1.1 Is Unique

Created: August 22, 2021 1:13 AM Tags: array, ascii, bit vector, string

1.1 Is Unique : Implement an algorithm to determine if a string has all unique characters. What if you cannot use additional data structures?

Answer) If the string is an ASCII string, I can determine if the string has all unique characters or not by using an array of boolean values, where the flag at index i indicates whether character i in the alphabet is contained in the string. The second time the character is found I can immediately return False.

  ################Solution 1 : 아스키코드와 boolean flag 배열 이용##########
  def isUniqueChars(s):
      if len(s) > 128:
          return False #if string is longer than the number of ASCII code, return False
      char_set = [False for i in range(128)]
      for i in range(len(s)):
          ascii_val = ord(s[i])
          if(char_set[ascii_val]): #이미 한개 존재하면
              return False
          char_set[ascii_val] = True
      return True

Also, if I cannot use additional data structures, I can compare every character of the string to every other character of the string as below.

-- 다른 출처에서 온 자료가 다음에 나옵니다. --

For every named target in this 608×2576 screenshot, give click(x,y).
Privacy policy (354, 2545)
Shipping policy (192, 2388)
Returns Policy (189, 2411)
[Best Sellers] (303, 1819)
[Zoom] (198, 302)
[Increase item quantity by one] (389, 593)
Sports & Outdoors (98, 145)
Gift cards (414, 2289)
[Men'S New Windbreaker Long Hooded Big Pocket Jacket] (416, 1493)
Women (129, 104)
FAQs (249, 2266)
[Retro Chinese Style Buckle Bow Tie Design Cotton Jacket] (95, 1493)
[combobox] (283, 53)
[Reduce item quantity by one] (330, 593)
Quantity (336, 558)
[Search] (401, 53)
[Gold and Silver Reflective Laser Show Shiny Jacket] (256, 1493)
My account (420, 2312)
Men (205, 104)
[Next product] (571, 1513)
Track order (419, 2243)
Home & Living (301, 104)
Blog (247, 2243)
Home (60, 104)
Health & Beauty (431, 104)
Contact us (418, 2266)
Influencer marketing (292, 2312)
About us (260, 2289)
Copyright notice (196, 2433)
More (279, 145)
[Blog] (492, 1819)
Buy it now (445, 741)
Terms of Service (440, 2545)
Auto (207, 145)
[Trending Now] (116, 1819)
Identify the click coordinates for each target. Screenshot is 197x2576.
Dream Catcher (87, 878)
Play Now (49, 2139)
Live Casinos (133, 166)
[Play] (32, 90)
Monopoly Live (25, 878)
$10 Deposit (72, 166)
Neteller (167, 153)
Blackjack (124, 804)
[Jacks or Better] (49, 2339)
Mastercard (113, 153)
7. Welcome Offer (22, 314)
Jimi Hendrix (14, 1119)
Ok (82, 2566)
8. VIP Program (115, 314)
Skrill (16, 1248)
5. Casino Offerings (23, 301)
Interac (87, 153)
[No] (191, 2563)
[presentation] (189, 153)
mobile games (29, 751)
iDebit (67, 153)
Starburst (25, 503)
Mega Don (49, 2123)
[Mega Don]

  ################Solution 2 : 전체 탐색 O(n2)##########
  def isUniqueCharsNoDS(s):
      for i in range(len(s)):
          ch = s[i]
          for j in range(i+1, len(s)):
              if ch == s[j]:
                  return False
      return True

Otherwise, I can sort the string first, and then linearly check the string for neighboring characters that are identical as below.

  ################Solution 3 : Sorting 후 이웃 비교 O(n*logn)##########
  def isUniqueCharsSorting(s):
      str = sorted(s)
      for i in range(1, len(str)):
          if str[i-1] == str[i]:
              return False
      return True

답변) string이 아스키 문자열이라고 가정했을 때, 길이 128의 flag를 갖는 Boolean 배열을 이용하여 문자열이 all unique characters를 갖는지 확인할 수 있을 것 같습니다. 문자열의 길이가 아스키코드의 전체 개수 128보다 크다면 무조건 하나 이상의 중복 문자를 가질 것이고, 128이하일 때 문자열이 각 문자를 갖는지에 대해 flag를 만들어 두번 발견되면 즉시 False를 리턴하여 해결할 수 있을 것 입니다. 아래와 같이 구현하였습니다.

추가로, 만약 additional data structures를 이용할 수 없다면 문자열의 전체 문자를 중복이 존재하는지 전체 탐색할 수 있습니다.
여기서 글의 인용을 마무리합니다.